→ Work to complete: Exactly and without additions, transcribe the line that contains "Instruction: Click the 移動自在のカタログスタンド heading" and every line after it in the data.

Collected data entries

════════════════════

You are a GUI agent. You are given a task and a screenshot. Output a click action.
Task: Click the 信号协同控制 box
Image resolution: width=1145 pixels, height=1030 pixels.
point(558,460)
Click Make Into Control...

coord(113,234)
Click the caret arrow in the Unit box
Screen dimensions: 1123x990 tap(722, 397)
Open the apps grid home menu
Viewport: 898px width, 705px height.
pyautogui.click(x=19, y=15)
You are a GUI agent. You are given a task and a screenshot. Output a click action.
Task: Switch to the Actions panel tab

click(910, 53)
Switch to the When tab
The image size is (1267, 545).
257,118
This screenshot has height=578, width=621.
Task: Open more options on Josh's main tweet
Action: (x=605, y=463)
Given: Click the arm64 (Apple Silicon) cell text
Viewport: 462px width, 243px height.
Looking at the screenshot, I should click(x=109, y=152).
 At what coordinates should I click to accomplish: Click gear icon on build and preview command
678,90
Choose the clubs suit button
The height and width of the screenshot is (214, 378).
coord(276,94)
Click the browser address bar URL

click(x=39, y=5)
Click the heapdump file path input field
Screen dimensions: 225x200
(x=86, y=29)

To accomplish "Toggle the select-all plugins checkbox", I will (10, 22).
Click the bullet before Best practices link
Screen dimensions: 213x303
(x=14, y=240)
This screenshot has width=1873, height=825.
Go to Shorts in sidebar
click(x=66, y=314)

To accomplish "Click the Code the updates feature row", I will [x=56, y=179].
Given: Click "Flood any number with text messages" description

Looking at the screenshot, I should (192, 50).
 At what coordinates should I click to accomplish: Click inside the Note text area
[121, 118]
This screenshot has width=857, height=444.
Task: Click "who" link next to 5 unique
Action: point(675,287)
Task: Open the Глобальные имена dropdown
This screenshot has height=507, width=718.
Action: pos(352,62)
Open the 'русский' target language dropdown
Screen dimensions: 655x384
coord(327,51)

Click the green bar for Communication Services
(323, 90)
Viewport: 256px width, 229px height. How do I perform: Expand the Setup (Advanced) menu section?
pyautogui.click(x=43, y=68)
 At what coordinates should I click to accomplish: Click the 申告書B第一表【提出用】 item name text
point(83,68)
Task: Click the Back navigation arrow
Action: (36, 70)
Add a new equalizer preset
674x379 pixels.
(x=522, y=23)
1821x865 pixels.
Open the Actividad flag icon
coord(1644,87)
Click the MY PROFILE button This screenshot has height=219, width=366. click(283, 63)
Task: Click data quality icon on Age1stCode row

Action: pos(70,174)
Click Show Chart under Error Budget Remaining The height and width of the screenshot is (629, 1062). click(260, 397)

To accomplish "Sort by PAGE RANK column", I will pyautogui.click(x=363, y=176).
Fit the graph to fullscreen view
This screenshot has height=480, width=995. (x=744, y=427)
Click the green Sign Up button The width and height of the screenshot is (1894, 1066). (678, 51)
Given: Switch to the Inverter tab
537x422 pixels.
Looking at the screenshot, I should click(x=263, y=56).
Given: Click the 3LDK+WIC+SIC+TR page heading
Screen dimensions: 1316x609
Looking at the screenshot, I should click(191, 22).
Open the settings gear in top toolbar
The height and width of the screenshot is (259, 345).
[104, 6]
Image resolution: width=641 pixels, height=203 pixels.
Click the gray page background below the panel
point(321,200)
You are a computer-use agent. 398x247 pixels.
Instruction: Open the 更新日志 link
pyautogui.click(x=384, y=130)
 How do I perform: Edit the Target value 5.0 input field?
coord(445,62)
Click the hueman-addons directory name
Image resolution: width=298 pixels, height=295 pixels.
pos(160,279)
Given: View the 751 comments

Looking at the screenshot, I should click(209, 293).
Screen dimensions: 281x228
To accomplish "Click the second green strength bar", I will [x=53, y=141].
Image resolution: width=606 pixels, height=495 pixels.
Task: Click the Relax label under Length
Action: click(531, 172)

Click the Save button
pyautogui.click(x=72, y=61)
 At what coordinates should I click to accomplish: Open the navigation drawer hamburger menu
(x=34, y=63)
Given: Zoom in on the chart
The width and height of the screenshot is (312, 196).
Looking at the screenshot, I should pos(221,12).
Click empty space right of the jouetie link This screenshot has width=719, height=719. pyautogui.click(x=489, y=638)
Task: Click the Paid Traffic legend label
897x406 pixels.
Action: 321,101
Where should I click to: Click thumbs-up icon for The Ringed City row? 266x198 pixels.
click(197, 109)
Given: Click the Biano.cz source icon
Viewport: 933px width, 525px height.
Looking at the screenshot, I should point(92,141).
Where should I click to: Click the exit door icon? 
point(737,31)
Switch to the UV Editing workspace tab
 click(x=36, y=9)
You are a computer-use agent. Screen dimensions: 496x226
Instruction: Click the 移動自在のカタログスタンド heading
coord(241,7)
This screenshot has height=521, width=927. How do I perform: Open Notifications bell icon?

════════════════════

→ Written solution:
Instruction: Click the 移動自在のカタログスタンド heading
coord(241,7)
This screenshot has height=521, width=927. How do I perform: Open Notifications bell icon?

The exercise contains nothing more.